Esta es la reseña que iba a publicar ayer, pero que decidí posponer porque me apetecía hablar del meteorito de los Urales. Por cierto, que he actualizado someramente esa entrada con algún dato añadido. Y que me he pegado un buen rato viendo el vídeo enlazado en la misma, a su máxima resolución de 1080p en la televisión de 42 pulgadas. Hipnótico el resplandor del momento en que se desintegra en la atmósfera. Lo curioso es que las características del bólido sideral han podido ser muy bien caracterizadas gracias a las estaciones de infrasonidos que vigilan las actividades nucleares de Corea del Norte y otros bárbaros. Bueno, oficialmente también los terremotos, volcanes y esas cosas,… pero… El caso es que el libro que os traigo hoy tiene mucho que ver con el pequeño, orwelliano y aberrante estado asiático, única monarquía hereditaria comunista del mundo a pesar de su denominación oficial como “república popular democrática”. No se puede decir más falsedades con sólo tres palabras. Por cierto, se trata de una novela gráfica. O comic. O historieta. Como prefiráis llamarlo.

Pyongyang
Guy Delisle (traducción de Laureano Domínguez)
Editorial Astiberri; 7ª edición, Bilbao, 2012

El libro tiene un carácter autobiográfico, ya que nos cuenta la estancia de dos meses del historietista quebequés en la capital norcoreana, cuando trabajó para un estudio de animación francés, y en el marco de la producción deslocalizada a países asiáticos de las producciones de cine y televisión de animación. Los choques que experimenta el protagonista son diversos. El régimen político que sólo puede estar a la altura del 1984 de Orwell, único libro que paradójicamente introduce en el país cuando llega. Los problemas de trabajar con personas con motivaciones, intereses y culturas muy distintas. La cultura de la sociedad norcoreana y el comportamiento habitual de sus gentes.

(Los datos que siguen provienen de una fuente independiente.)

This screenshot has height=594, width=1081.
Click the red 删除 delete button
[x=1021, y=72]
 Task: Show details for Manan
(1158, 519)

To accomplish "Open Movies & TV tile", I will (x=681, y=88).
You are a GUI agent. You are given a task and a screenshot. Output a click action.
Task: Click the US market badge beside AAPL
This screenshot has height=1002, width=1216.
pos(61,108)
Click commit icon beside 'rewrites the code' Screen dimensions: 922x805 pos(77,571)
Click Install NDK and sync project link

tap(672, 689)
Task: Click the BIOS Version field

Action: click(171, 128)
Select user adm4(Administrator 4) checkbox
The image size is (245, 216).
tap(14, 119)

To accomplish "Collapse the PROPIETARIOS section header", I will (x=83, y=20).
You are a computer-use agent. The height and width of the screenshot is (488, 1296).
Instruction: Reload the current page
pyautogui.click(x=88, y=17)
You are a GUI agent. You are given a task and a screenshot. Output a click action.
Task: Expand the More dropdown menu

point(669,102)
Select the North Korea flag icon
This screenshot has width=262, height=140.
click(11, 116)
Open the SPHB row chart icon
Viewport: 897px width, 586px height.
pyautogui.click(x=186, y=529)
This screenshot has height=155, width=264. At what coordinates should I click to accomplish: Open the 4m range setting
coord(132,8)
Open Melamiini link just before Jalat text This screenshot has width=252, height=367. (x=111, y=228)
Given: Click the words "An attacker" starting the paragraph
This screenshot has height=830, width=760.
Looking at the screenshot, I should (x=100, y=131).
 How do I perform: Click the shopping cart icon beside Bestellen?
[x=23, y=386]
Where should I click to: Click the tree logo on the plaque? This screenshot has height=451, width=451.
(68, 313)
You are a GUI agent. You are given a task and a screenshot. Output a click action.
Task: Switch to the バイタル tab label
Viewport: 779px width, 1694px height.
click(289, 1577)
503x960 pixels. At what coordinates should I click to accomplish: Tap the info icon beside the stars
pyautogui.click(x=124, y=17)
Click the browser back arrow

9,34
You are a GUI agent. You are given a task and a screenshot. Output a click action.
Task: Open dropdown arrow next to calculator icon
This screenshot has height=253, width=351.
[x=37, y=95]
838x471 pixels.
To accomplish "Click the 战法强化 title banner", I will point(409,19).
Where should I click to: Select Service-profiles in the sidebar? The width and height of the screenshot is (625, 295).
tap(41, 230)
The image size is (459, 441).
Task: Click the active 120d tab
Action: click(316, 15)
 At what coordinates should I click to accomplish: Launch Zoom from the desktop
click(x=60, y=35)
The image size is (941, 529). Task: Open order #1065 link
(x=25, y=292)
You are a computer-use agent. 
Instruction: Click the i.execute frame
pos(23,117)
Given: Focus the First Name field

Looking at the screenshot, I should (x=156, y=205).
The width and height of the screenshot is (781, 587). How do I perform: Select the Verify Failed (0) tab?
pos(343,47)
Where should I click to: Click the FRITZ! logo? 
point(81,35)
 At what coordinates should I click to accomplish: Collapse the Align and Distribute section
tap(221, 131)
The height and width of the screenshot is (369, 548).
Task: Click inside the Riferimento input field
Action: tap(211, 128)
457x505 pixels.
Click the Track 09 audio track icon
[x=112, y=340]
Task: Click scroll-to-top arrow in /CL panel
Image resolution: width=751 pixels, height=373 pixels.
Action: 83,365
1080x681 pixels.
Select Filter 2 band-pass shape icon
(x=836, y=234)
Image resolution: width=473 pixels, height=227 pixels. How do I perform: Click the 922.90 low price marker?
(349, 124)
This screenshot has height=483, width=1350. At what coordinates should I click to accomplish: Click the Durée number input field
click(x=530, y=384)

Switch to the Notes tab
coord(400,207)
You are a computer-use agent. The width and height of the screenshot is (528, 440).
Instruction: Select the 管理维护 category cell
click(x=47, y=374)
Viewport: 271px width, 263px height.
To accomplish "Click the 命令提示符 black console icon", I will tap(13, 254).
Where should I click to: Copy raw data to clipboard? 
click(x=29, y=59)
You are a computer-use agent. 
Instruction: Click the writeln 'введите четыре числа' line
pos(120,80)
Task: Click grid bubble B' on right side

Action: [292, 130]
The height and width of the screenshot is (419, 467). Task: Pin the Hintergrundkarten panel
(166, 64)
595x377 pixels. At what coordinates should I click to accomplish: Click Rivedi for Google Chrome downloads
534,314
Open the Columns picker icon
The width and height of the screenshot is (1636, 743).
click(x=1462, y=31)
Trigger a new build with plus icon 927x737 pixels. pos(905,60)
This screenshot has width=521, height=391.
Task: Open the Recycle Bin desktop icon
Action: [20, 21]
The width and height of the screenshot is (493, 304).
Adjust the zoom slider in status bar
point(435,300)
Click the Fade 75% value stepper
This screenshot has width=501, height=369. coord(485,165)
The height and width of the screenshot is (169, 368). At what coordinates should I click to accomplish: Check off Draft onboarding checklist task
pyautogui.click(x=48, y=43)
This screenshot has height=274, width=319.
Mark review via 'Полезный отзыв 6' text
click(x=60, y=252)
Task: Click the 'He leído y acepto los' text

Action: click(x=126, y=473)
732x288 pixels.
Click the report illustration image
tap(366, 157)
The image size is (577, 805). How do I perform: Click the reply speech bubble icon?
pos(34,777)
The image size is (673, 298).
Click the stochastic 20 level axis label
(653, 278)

Todo ello tratado con un humor muy incisivo pero no borde. En ningún momento pretende hacer sangre. Intenta empatizar con los nativos con los que se relaciona, aunque se nota la desesperación personal por los fracasos sucesivos. No faltan las críticas a la actitud de los países del resto del mundo hacia la pequeña república/monarquia asiática, siempre impregnada de hipocresía, como suele ser habitual en las relaciones internacionales. Y desde luego, no falta el anecdotario hilarante ante las inimaginables situaciones a las que debe enfrentarse una persona procedente del extremo ideológico, social y económico del mundo como es Canadá.

Me cuesta centrarme en la historieta. Y aunque desde hace unos años me propongo no dejar de lado el género, para evitar desilusiones, procuro seleccionar mucho lo que leo. Pero en esta ocasión no me arrepiento en absoluto. De hecho, considero que la lectura pausada y reflexiva de este cómic debería ser casi obligatoria, y un complemento necesario a las obra de Orwell mencionada anteriormente. No os la perdáis. Merece la pena.

Tras la gélida realidad social norcoreana, he decidido acompañar la entrada con una foto de una fría mañana zaragozana, con el raro evento de la nieve sobre el parque Pignatelli, pero con la calidez que transporta el paseo de un niño con su padre, y con una sonrisa en sus gestos.

Tras la gélida realidad social norcoreana, he decidido acompañar la entrada con una foto de una fría mañana zaragozana, con el raro evento de la nieve sobre el parque Pignatelli, pero con la calidez que transporta el paseo de un niño con su padre, y con una sonrisa en sus gestos.